II. The next purpose which it is hoped will be answered in the present little work is, to furnish a text-book, by which the teacher may apply the principles of analysis with more ease and certainty to himself, than he can do by the mere use of the grammar. Many times the question has been put to me, whether I could not publish a key to the Exercises already issued. This I have always been unwilling to do, inasmuch as I have considered, that grammar, rightly regarded, could only be taught, to any practical advantage, by thoroughly comprehending the principles; and that a comprehension of the principles would render any key to the Exercises unnecessary. At the same time, there are evidently many difficulties and obscurities in the analysis of sentences, which can only be cleared up by going straight through some text-book, and grappling with those difficulties as they occur. This, then, has been attempted in the present publication.

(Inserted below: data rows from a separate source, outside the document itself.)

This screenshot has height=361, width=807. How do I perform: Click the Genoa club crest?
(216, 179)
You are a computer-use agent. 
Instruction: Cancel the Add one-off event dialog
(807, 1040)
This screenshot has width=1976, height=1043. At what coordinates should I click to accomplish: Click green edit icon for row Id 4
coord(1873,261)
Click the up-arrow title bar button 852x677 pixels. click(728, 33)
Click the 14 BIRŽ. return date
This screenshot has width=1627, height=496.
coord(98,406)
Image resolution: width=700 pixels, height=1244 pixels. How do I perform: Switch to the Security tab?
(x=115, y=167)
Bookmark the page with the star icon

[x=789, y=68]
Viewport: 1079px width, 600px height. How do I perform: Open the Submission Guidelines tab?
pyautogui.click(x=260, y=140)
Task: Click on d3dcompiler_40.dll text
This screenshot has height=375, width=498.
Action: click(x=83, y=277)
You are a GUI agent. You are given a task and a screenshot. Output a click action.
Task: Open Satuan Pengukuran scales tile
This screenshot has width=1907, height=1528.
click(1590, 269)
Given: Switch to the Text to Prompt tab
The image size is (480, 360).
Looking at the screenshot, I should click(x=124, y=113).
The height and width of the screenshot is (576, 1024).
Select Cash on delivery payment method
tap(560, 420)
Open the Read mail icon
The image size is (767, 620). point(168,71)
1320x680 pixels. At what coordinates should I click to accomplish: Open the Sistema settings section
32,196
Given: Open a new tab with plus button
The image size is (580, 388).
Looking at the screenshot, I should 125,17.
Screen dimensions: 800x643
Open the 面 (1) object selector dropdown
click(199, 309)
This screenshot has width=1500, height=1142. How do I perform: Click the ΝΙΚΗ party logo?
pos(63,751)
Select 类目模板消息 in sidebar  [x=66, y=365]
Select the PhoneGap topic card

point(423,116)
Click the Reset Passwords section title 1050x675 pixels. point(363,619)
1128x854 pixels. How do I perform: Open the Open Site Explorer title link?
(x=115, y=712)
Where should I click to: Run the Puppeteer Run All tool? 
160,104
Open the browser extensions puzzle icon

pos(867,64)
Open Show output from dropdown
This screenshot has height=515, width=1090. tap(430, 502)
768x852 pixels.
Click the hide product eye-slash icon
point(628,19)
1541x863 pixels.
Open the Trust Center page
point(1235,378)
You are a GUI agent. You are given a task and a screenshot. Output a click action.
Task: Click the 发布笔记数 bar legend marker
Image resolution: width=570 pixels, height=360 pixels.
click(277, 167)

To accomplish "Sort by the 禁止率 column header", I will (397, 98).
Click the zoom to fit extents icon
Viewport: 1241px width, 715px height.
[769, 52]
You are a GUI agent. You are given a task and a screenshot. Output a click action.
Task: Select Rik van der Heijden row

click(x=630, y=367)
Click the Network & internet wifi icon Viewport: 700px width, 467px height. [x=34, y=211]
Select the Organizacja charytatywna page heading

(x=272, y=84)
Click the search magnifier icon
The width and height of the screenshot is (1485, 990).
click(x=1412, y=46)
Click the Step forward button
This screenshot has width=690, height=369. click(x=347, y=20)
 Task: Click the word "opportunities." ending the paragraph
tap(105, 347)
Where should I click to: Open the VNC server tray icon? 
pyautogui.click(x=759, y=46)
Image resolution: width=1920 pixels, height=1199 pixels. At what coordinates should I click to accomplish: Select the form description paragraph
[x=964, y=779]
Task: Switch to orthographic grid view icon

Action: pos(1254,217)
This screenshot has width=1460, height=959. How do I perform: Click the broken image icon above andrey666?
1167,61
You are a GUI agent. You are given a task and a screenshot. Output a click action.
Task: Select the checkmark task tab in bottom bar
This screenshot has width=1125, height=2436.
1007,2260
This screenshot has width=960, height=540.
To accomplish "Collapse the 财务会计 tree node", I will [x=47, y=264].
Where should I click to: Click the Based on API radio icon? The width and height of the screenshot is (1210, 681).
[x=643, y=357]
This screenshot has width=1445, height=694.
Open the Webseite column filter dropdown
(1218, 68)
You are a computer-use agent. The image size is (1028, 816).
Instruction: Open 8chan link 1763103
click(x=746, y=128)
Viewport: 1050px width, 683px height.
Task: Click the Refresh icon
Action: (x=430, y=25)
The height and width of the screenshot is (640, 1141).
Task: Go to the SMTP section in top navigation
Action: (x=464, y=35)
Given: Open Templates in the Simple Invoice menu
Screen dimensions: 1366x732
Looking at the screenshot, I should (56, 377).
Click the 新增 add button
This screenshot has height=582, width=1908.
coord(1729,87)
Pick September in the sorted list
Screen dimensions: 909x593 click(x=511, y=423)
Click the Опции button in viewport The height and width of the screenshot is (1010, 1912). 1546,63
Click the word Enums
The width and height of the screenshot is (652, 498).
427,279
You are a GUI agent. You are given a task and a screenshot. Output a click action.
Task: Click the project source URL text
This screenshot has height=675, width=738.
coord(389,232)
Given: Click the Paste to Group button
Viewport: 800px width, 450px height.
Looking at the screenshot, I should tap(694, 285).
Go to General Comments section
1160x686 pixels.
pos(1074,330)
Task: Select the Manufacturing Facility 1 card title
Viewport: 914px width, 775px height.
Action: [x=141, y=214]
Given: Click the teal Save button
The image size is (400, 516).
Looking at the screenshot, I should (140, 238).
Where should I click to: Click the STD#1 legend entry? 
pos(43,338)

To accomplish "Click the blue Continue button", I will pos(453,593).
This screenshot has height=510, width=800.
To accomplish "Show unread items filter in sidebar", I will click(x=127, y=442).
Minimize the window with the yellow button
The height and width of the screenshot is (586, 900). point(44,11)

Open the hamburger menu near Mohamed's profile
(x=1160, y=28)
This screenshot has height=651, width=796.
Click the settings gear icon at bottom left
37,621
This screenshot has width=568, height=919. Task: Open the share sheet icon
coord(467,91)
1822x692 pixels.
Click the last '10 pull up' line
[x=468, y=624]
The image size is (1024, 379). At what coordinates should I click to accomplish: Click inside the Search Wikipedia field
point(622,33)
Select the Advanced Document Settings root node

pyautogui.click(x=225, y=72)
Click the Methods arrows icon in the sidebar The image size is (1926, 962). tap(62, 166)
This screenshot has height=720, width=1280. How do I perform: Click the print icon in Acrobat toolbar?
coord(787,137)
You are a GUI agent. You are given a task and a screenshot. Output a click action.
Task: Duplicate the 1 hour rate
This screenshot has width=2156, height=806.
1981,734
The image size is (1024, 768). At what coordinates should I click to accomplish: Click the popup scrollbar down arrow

The mode, in which it is done, is what I have next to explain. To indicate the general analysis of the sentences I have employed thick and thin lines. A thick line always indicates, that the sentence preceding it is a Principal sentence. A thin line indicates, that it is Subordinate. With regard to the form of the marks, I have employed only three, viz., | ] and ) The first of these marks indicates, that the sentence preceding it is complete; the second denotes, that it is incomplete, i.e., either elliptical or contracted. The third denotes, that the sentence is divided; so that by looking on to the next curved line, the other portion of it can at once be detected. There is only one case not provided for by this system of marks; that, namely, in which an elliptical sentence is also a divided one. Properly speaking, the indication of this ought to be the two appropriate marks put together thus )]; but as this would be a rather too clumsy kind of symbol, to introduce into the text, I have simply employed the curve, and left it to the ingenuity of the student to discover, whether the sentence as marked and divided by the curve is elliptical or not.

To render the use of the marks more easy, I shall now particularize a few of the difficulties, which the system of analysis presents, and show, how I have solved them in the text of the poetry selected and analysed.

(1.) I shall first allude to difficult cases, which arise from the combination of several clauses, where there is only one predicate involved. Thus, we sometimes find several different Subjects, and those perhaps enlarged Subjects,

and standing even in adversative relation to each other, where there is only one Predicate expressed, as

"Not rural sights alone, but rural sounds

Exhilarate the spirits."-Task, 1. 181.

Again, we find a similar combination of Objects, as

"Thence with what pleasure have we just discerned

The distant plough slow moving, and beside

His labouring team, that swerved not from the track
The sturdy swain diminished to a boy."-Task, I. 159.

Exactly in the same manner several Adjuncts may be found combined, which give each such a different force to the whole assertion, that they are in sense equivalent to so many sentences; as in the following passage :

He pursued his task sometimes under the pressure of great difficulties, and sometimes under the inspiration of great hopes.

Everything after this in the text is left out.